Where the string "info" appears in a line of the data, show that line.

>>

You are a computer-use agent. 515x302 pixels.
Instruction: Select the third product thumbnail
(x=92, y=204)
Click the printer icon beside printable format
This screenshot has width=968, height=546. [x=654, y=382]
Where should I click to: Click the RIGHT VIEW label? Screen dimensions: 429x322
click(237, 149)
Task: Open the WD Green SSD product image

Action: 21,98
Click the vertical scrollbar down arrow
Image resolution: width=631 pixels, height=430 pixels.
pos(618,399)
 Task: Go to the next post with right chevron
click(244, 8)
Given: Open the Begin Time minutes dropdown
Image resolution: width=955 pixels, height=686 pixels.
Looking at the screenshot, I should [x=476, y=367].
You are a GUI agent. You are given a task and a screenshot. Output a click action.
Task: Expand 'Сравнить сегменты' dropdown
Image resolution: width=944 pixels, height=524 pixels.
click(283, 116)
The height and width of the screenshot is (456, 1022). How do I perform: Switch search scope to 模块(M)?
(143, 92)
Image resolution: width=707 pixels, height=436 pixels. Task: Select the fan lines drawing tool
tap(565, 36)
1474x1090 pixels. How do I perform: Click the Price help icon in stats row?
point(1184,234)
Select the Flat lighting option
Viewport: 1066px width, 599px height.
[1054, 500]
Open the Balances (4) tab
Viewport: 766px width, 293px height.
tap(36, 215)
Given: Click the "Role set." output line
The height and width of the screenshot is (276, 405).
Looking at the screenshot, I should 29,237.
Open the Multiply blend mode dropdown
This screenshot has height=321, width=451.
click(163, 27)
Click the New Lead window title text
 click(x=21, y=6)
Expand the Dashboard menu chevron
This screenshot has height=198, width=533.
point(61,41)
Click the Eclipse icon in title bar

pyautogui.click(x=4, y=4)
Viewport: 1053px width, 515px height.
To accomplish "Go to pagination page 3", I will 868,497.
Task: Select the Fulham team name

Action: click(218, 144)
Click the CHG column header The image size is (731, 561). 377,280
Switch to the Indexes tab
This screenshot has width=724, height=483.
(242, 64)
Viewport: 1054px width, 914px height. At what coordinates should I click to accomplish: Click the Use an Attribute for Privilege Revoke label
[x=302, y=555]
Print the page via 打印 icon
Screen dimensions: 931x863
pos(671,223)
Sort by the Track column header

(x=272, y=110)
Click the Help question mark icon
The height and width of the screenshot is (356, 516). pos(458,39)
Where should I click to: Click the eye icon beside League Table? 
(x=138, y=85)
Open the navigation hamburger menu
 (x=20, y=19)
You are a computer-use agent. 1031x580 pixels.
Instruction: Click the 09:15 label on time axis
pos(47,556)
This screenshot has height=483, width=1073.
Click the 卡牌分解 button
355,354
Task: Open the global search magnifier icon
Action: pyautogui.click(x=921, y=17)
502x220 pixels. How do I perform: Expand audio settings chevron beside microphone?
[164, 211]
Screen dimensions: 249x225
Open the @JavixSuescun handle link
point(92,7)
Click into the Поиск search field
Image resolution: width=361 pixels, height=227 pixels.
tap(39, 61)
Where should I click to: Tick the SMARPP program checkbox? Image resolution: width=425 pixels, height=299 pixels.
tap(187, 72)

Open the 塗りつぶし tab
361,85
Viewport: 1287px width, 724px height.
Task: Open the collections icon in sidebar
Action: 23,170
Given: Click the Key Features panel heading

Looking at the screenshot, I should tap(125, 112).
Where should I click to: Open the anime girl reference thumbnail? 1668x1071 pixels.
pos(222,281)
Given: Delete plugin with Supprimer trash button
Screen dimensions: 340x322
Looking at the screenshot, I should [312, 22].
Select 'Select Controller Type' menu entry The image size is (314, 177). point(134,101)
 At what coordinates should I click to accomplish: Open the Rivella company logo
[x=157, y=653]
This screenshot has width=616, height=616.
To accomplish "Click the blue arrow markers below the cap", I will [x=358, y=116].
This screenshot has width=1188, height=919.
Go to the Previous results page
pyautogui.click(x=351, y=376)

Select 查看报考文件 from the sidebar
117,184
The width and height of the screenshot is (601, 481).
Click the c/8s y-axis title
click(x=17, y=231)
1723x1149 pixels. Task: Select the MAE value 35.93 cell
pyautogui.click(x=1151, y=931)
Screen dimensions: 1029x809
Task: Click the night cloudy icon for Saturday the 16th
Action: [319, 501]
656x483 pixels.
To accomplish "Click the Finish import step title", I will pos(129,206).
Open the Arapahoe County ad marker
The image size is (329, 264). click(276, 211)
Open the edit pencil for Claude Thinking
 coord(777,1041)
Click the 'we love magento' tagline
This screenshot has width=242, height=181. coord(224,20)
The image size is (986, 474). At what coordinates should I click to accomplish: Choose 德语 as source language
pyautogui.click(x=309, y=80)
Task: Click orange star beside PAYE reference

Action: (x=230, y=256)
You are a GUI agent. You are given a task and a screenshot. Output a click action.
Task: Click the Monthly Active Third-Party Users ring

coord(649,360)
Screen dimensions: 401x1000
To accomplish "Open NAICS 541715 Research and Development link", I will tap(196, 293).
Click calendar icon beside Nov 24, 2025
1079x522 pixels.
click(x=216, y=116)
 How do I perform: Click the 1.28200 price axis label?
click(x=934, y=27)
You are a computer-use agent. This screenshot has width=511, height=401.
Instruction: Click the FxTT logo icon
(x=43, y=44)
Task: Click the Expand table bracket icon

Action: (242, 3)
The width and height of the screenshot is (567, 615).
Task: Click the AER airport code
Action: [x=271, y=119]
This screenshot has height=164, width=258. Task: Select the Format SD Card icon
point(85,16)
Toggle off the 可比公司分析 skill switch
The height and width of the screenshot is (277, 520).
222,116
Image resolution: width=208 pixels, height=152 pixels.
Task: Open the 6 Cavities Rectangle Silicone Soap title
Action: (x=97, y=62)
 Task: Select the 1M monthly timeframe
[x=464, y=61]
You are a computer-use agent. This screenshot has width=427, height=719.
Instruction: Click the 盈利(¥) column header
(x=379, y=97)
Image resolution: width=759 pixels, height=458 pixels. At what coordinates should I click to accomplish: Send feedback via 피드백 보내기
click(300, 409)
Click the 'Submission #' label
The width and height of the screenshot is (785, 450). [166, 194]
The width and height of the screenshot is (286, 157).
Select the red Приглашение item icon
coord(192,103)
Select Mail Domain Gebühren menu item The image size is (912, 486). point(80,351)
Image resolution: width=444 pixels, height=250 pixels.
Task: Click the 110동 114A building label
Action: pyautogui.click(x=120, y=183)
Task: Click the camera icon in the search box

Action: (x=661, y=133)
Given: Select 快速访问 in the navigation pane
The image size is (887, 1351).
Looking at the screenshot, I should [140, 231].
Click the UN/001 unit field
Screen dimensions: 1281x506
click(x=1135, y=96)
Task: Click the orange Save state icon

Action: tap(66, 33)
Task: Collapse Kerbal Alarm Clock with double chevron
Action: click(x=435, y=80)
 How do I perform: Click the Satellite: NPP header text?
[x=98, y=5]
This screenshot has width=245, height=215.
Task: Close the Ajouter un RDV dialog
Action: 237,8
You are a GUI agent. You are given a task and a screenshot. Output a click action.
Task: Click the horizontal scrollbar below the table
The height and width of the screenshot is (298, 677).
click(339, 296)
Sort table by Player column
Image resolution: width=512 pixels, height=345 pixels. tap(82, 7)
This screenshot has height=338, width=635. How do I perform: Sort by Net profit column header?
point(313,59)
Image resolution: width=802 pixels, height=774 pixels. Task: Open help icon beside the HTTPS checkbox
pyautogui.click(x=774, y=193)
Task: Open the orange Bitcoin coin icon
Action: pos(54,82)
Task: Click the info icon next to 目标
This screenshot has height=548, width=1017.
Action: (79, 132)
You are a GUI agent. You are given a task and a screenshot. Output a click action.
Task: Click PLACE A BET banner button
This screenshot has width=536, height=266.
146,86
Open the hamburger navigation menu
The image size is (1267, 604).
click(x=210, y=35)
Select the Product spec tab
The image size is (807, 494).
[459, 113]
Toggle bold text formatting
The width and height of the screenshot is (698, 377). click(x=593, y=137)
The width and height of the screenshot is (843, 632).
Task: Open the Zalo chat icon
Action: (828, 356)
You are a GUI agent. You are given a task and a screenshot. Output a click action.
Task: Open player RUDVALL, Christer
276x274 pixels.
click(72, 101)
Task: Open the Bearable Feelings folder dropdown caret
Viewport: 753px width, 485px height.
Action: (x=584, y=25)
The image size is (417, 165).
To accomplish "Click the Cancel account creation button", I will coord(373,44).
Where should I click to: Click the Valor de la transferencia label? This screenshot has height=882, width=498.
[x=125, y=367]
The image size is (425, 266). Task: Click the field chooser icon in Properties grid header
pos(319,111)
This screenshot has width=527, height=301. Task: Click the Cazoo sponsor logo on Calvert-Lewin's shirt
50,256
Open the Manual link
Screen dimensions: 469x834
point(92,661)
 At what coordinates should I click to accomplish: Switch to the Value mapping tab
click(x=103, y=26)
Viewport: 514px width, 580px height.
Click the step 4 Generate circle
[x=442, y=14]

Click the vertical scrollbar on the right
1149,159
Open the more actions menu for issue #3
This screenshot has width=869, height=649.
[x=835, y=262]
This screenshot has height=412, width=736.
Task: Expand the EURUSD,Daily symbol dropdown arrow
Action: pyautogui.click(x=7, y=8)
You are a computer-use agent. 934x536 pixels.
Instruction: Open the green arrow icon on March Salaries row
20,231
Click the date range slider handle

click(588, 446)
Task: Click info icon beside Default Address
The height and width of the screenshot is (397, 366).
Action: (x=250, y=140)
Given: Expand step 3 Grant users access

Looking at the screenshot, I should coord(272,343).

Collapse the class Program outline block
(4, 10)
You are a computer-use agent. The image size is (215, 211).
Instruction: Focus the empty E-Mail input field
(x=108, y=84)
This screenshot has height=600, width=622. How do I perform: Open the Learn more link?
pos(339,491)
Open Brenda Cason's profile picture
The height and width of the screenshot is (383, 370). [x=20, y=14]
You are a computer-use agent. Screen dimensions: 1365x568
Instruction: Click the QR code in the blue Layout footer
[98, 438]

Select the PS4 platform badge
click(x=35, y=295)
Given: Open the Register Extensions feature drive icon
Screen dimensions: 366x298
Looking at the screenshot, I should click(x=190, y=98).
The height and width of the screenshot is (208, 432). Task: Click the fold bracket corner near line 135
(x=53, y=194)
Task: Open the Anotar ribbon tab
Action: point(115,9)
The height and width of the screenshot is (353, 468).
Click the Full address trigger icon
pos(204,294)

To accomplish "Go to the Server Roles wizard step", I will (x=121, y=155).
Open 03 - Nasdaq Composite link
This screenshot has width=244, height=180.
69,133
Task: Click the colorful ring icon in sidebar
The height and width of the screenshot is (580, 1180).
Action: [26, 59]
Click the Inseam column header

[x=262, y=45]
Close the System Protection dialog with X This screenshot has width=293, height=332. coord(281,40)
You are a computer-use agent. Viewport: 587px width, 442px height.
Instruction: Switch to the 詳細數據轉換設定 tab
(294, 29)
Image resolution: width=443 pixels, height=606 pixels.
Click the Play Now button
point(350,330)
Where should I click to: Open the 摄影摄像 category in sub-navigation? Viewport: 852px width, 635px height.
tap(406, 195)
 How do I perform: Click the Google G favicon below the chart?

<<

Your solution
Task: Click the info icon next to 目标
Task: Click info icon beside Default Address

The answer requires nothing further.